====== Source data
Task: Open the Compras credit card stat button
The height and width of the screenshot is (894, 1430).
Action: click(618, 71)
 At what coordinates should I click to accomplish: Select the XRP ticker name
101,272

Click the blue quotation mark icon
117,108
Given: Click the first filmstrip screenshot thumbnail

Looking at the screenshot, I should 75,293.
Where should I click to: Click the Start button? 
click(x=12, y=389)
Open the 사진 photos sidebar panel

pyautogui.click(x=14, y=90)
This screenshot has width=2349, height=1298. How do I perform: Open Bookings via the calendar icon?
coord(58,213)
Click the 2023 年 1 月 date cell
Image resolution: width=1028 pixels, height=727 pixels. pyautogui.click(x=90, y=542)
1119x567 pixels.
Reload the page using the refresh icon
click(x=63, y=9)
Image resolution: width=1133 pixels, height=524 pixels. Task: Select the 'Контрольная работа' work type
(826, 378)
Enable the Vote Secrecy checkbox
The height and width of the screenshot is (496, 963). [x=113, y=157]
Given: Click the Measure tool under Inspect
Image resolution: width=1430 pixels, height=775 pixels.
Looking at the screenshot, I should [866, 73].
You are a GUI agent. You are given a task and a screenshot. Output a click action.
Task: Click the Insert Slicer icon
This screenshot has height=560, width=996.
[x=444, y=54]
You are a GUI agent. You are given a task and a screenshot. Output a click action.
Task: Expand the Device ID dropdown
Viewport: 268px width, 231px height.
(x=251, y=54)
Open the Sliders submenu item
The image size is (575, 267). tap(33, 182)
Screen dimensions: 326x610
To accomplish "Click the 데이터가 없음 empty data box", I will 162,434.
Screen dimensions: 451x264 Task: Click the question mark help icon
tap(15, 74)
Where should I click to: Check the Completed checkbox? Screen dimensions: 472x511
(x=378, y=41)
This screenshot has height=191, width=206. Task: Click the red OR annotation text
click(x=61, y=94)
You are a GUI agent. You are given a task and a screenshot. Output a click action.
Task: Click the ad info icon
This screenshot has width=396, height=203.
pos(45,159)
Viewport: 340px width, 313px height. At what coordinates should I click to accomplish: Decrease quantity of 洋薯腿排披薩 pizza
============
- What the exercise asks:
After reading through the records, retype all of them exactly.

- Finished exercise:
Task: Open the Compras credit card stat button
The height and width of the screenshot is (894, 1430).
Action: click(618, 71)
 At what coordinates should I click to accomplish: Select the XRP ticker name
101,272

Click the blue quotation mark icon
117,108
Given: Click the first filmstrip screenshot thumbnail

Looking at the screenshot, I should 75,293.
Where should I click to: Click the Start button? 
click(x=12, y=389)
Open the 사진 photos sidebar panel

pyautogui.click(x=14, y=90)
This screenshot has width=2349, height=1298. How do I perform: Open Bookings via the calendar icon?
coord(58,213)
Click the 2023 年 1 月 date cell
Image resolution: width=1028 pixels, height=727 pixels. pyautogui.click(x=90, y=542)
1119x567 pixels.
Reload the page using the refresh icon
click(x=63, y=9)
Image resolution: width=1133 pixels, height=524 pixels. Task: Select the 'Контрольная работа' work type
(826, 378)
Enable the Vote Secrecy checkbox
The height and width of the screenshot is (496, 963). [x=113, y=157]
Given: Click the Measure tool under Inspect
Image resolution: width=1430 pixels, height=775 pixels.
Looking at the screenshot, I should [866, 73].
You are a GUI agent. You are given a task and a screenshot. Output a click action.
Task: Click the Insert Slicer icon
This screenshot has height=560, width=996.
[x=444, y=54]
You are a GUI agent. You are given a task and a screenshot. Output a click action.
Task: Expand the Device ID dropdown
Viewport: 268px width, 231px height.
(x=251, y=54)
Open the Sliders submenu item
The image size is (575, 267). tap(33, 182)
Screen dimensions: 326x610
To accomplish "Click the 데이터가 없음 empty data box", I will 162,434.
Screen dimensions: 451x264 Task: Click the question mark help icon
tap(15, 74)
Where should I click to: Check the Completed checkbox? Screen dimensions: 472x511
(x=378, y=41)
This screenshot has height=191, width=206. Task: Click the red OR annotation text
click(x=61, y=94)
You are a GUI agent. You are given a task and a screenshot. Output a click action.
Task: Click the ad info icon
This screenshot has width=396, height=203.
pos(45,159)
Viewport: 340px width, 313px height. At what coordinates should I click to accomplish: Decrease quantity of 洋薯腿排披薩 pizza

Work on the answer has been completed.